Kefirin ticari amaçla üretimi konusunda TÜBİTAK-MAM ile bir yıl süren Ar-Ge çalışması yürütüldüğünü, araştırmanın kefirin gıda olarak besin değerini bir kez daha ortaya koyduğunu ifade eden Kılınç, bunun üzerine tüketimin yaygınlaşmasını sağlamak üzere, tüketicilere ve diyetisyenlere yönelik, Ankara, İstanbul ve İzmir'de bir dizi tanıtım toplantısı gerçekleştirdiklerini söyledi.

Çanakkale-Ezine'de, 2.5 milyon dolar yatırımla yeni yapılan kefir fabrikasını 1 ay önce üretime aldıklarını hatırlatan Kemal Kılınç, günlük 100 ton üretim kapasiteli fabrika ile birlikte, aylık kefir satışını, 2007 yılının sonuna kadar bin 500 tona çıkarmayı açıkladıklarını kaydetti. Türkiye'de probiyotik ürün pazarının giderek yaygınlaştığını, piyasaya sürülen ürünlerin büyük bölümünün “modifiye” ürün olduğunu söyleyen Kemal Kılınç, kefirin ise “tam anlamıyla bir probiyotik ürün” olduğunu, içinde çok sayıda mikroorganizma bulunduğunu belirtti.

Bağışıklık sisteminin güçlendirilmesi açısından, 6 aydan sonra bebeklerin bile kefir içebileceğini anlatan Kılınç, sağlık açısından olumlu etkilerinin saptanması amacıyla, halen bir çok hastanede, onkoloji, kalp ve damar hastalıkları servislerinde doktorlar tarafından hastalara verildiğini, bunlara ilişkin bilimsel sonuçlarının açıklanmasını beklediklerini söyledi.

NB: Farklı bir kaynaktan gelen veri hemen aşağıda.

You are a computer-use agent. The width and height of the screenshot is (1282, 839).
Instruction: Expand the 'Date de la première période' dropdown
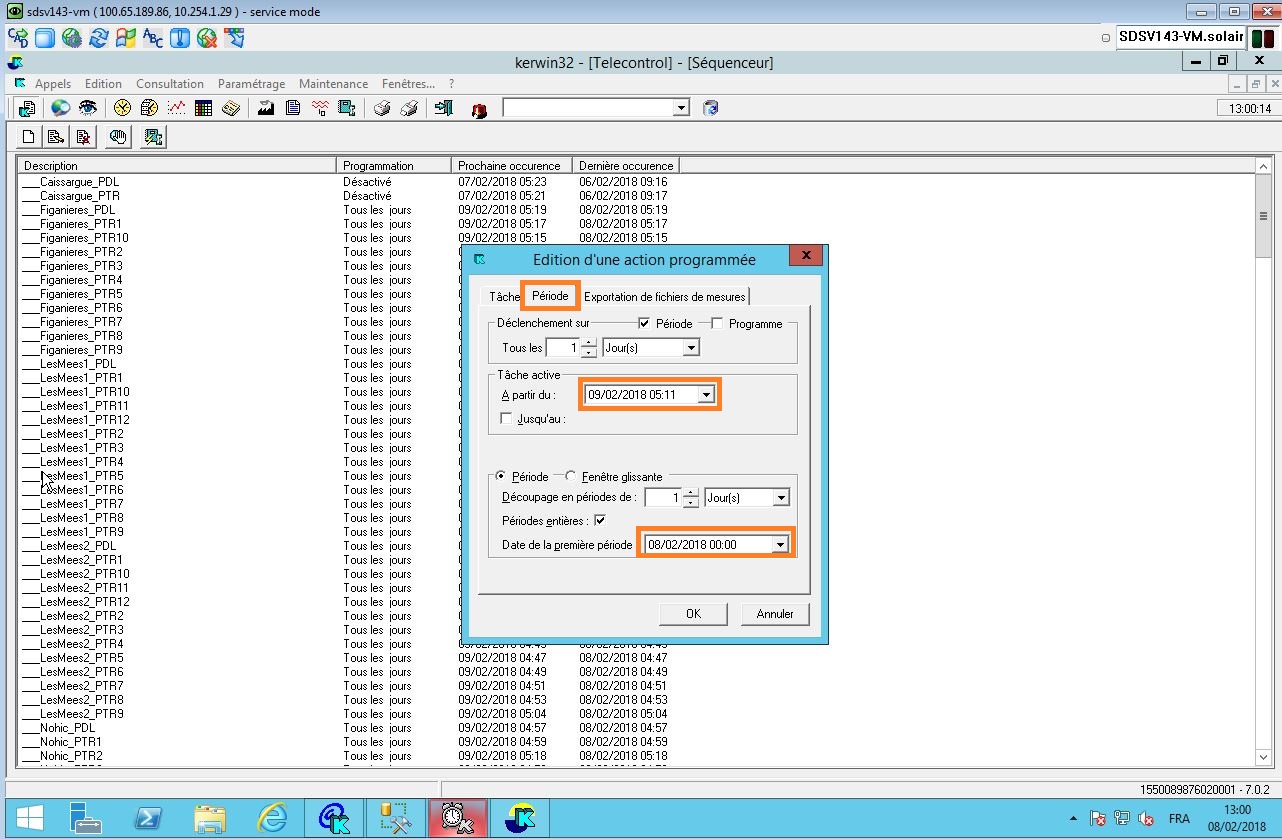tap(780, 545)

Probiyotik ürünlerin çok hijyen bir ortamda üretilmesi ve soğuk zincir içinde pazarlanması gerektiğini belirten Kılınç, bu nedenle tüketimin yaygınlaşmasının, pazarlama şartlarının gelişmesine de bağlı olduğunu kaydetti.

Mide sorunlarına bire bir
* Sürekli diyet yapanlar, yoğun stres içinde hızlı tempoda çalışanlar ve fazla enerji tüketenlere özellikle öneriliyor.
* Midede şişkinlik ve hazımsızlık sorunlarını çözerek “huzur ve sağlık” veriyor.
* Bağırsak florasını düzenleyerek bağışıklık sistemini güçlendiriyor, hastalıklara karşı vücudu dirençli hale getiriyor.
* B12, B1 ve K vitaminleri açısından zengin, sinirlilik halini, yatmadan önce içilmesi halinde de hazımsızlık ve şişkinliği azalttığı belirtiliyor.